(Saved data entries)
..............................

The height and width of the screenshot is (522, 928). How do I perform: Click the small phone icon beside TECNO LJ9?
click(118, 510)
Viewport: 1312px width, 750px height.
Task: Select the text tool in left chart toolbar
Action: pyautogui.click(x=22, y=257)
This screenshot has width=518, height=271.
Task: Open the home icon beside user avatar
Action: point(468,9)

..............................

What you are asked to do =>
The response has to match the records above word for word.

Result of the task =>
The height and width of the screenshot is (522, 928). How do I perform: Click the small phone icon beside TECNO LJ9?
click(118, 510)
Viewport: 1312px width, 750px height.
Task: Select the text tool in left chart toolbar
Action: pyautogui.click(x=22, y=257)
This screenshot has width=518, height=271.
Task: Open the home icon beside user avatar
Action: point(468,9)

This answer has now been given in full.